Nope, all anyone wanted to say about David was how he had accepted Jesus and wanted to bring the Good News to everybody. I thought my eyes were glazing over at the third reference to this. And then the preacher geared up.
I could be forgiven for thinking this was supposed to be about David. Fuck me. Apparently it was the springboard for a half-hour long infomercial about how Mr. Preacher would never say he was sure someone had gone to Heaven unless he really was sure, but about David he was sure, and David was now touching the Hand of God and breathing celestial air and living in Heaven which is a real place with the following engineering specifications. I kid you not, architectural details and square footage were provided. Because David had accepted Jeebus as his Lord and Savior, and brought his daughter to do the same, and he was now freed of pain (that much, I’m happy to say, was true, and I gather there was a lot of it). And we all had that same choice and everyone needed to make it or else end up in a place full of fire and darkness separated from God forever, because no matter what else you did or how nice you were, accepting Jeebus was your only hope, and now turn to the passage in Revelations (the most drugged-out document ever preserved, I think) for more details on the great gates of the Heavenly City, each carved from a single pearl. It was unclear what people with perfect divine bodies would do all day in the City since supposedly after death we are freed from all fleshly appetites; personally if I were going to order up Heaven it would be someplace where the whisky was incredible and there was no male refractory period.
He kept referring to David as Dave. In twenty-two years I never heard him identify himself as Dave. No one called him that.

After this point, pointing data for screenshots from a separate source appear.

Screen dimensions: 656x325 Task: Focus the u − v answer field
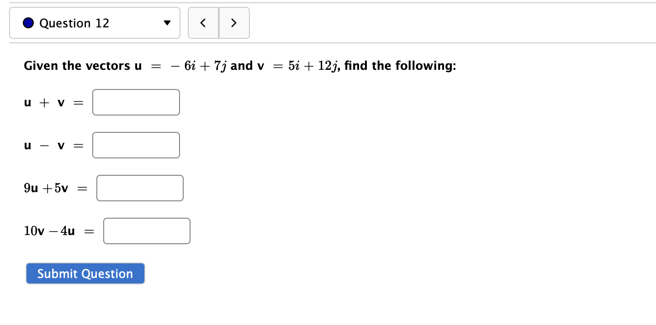click(x=136, y=145)
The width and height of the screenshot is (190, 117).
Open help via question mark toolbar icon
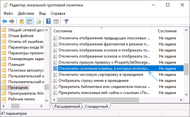pos(48,21)
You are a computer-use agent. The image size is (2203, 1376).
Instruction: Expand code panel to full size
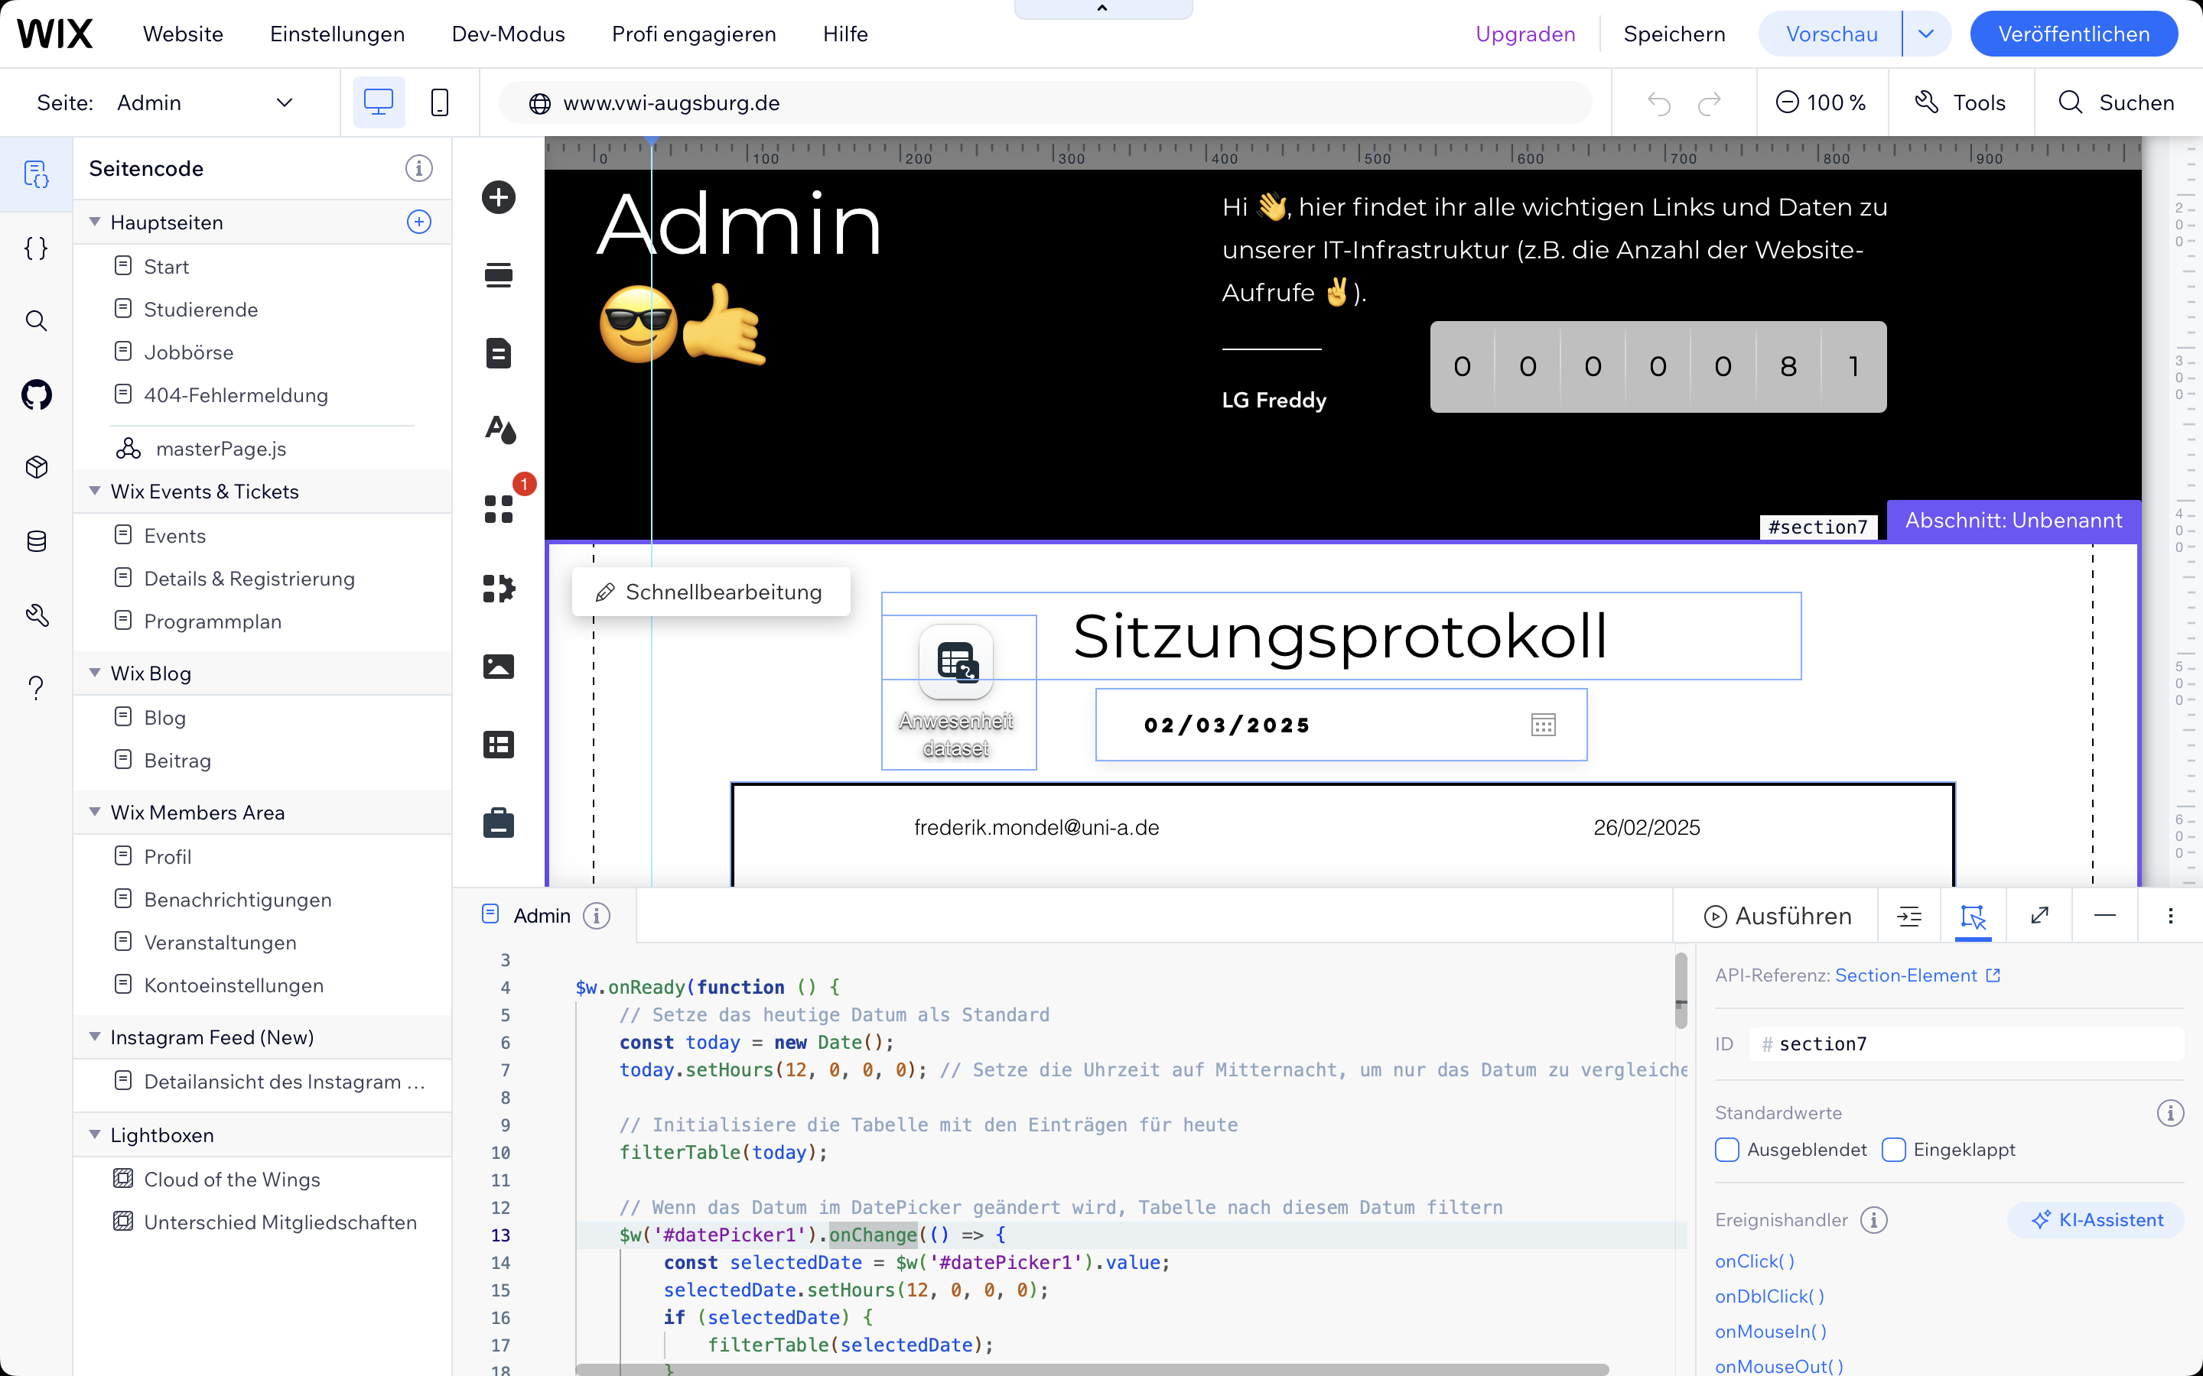2039,916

Finally, after insisting he wasn’t going to call anyone out or embarrass them, Mister Preacher enjoined all present to close their eyes so that anyone who wanted to receive Jeebus into their hearts right there in front of his very eyes could raise their hands without being put on the spot in front of the other congregants, and receive the benefit of a pastoral prayer for God’s blessing on them. At this point I was becoming slightly crazed and almost ready to fling myself into the aisle, black-church-style, and speak in tongues if it would just make this oily, poreless-complexioned, fairy-tale-spouting mountebank SHUT UP. I think only my fondness for Liliana stopped me.
We finished with another hymn. The people who write these fucking hymnals always insist on a high E that I don’t have if I haven’t been practicing. At least I’m still the dead accurate sight singer I always was. Let them wonder how the infidel could belt out all David’s faves.

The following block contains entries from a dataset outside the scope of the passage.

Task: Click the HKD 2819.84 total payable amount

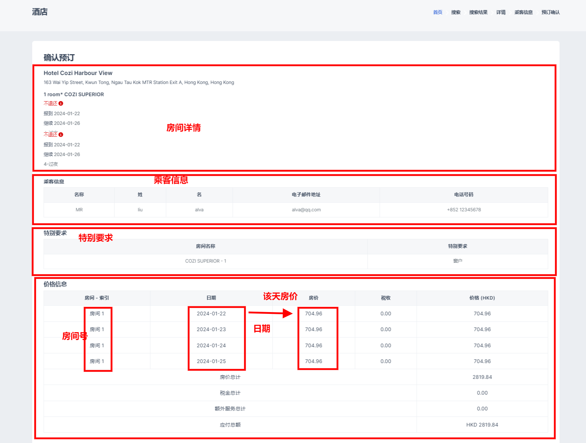Action: click(x=482, y=425)
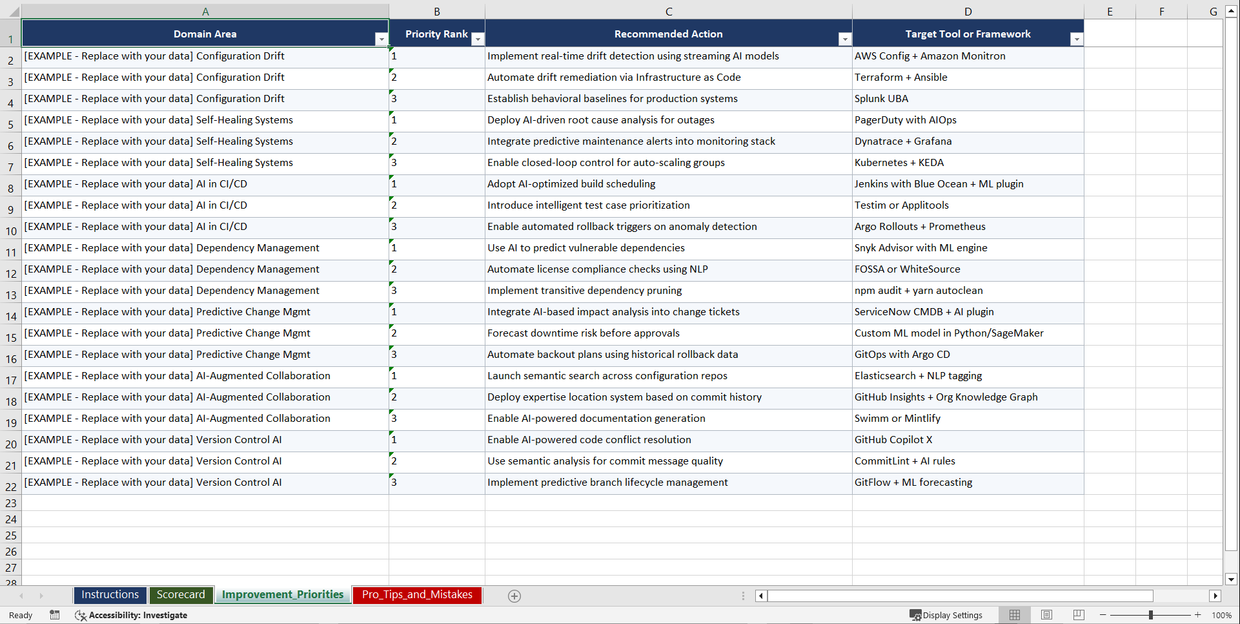Open the Recommended Action filter dropdown
This screenshot has height=624, width=1240.
(845, 39)
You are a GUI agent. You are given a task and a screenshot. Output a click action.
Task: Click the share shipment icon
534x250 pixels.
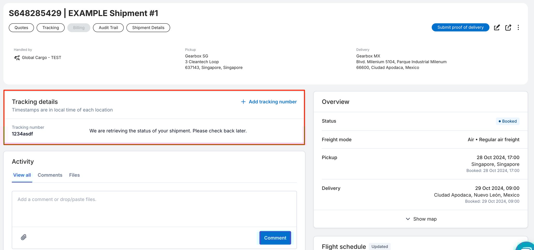pos(508,27)
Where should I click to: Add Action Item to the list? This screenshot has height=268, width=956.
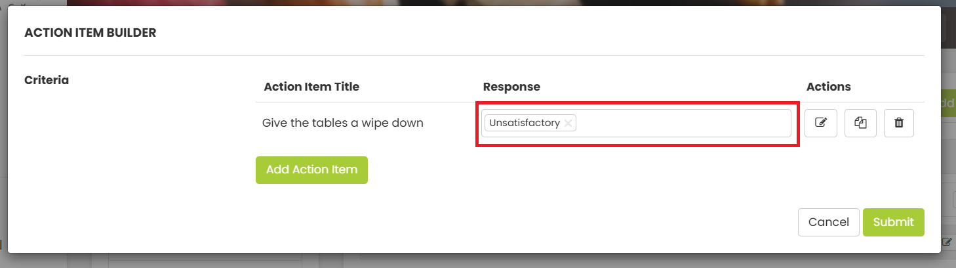311,169
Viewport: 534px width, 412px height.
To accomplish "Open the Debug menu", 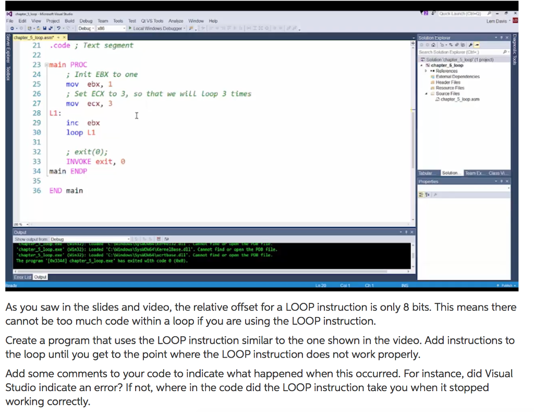I will [86, 21].
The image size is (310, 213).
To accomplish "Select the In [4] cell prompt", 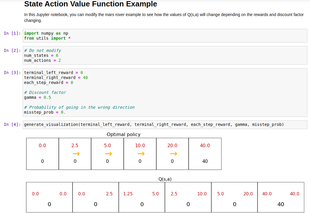I will point(12,125).
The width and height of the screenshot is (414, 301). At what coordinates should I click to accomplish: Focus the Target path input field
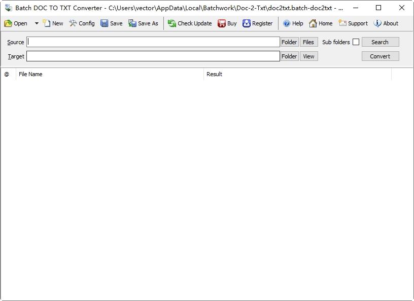click(153, 56)
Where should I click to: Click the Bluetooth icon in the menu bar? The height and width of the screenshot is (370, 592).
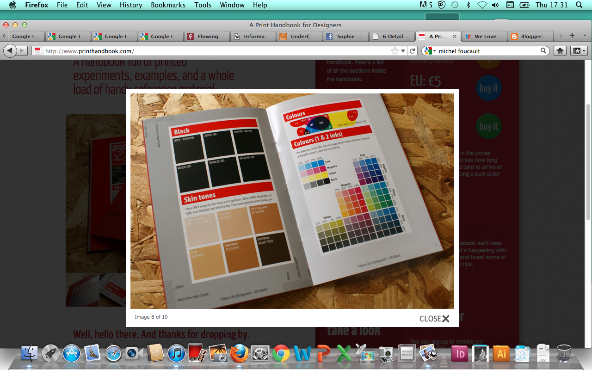(x=469, y=5)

As we fled left the church — which had a multicolored LED marquee in front — Mister Preacher slunk silently out of the basement (I don’t know how he got down there from the pulpit so fast) and mooched up beside us with palm extended. I shook his hand and thanked him; I have plenty of soap at home.
“Funny,” remarked the Engineer over dinner, “I’m pretty sure that in Revelations, it says the gates of the city are always open so that anyone can come in. He must have missed that part.”
I am all but morally certain that David’s daughter told him she had accepted Jesus because he was fucking dying in horrible pain and afraid he wouldn’t see her in heaven otherwise. I can see myself doing something like that. But I assume at least some of the people in that congregation believe all this shit, and these are people who have licenses to drive and the right to vote. It scares me.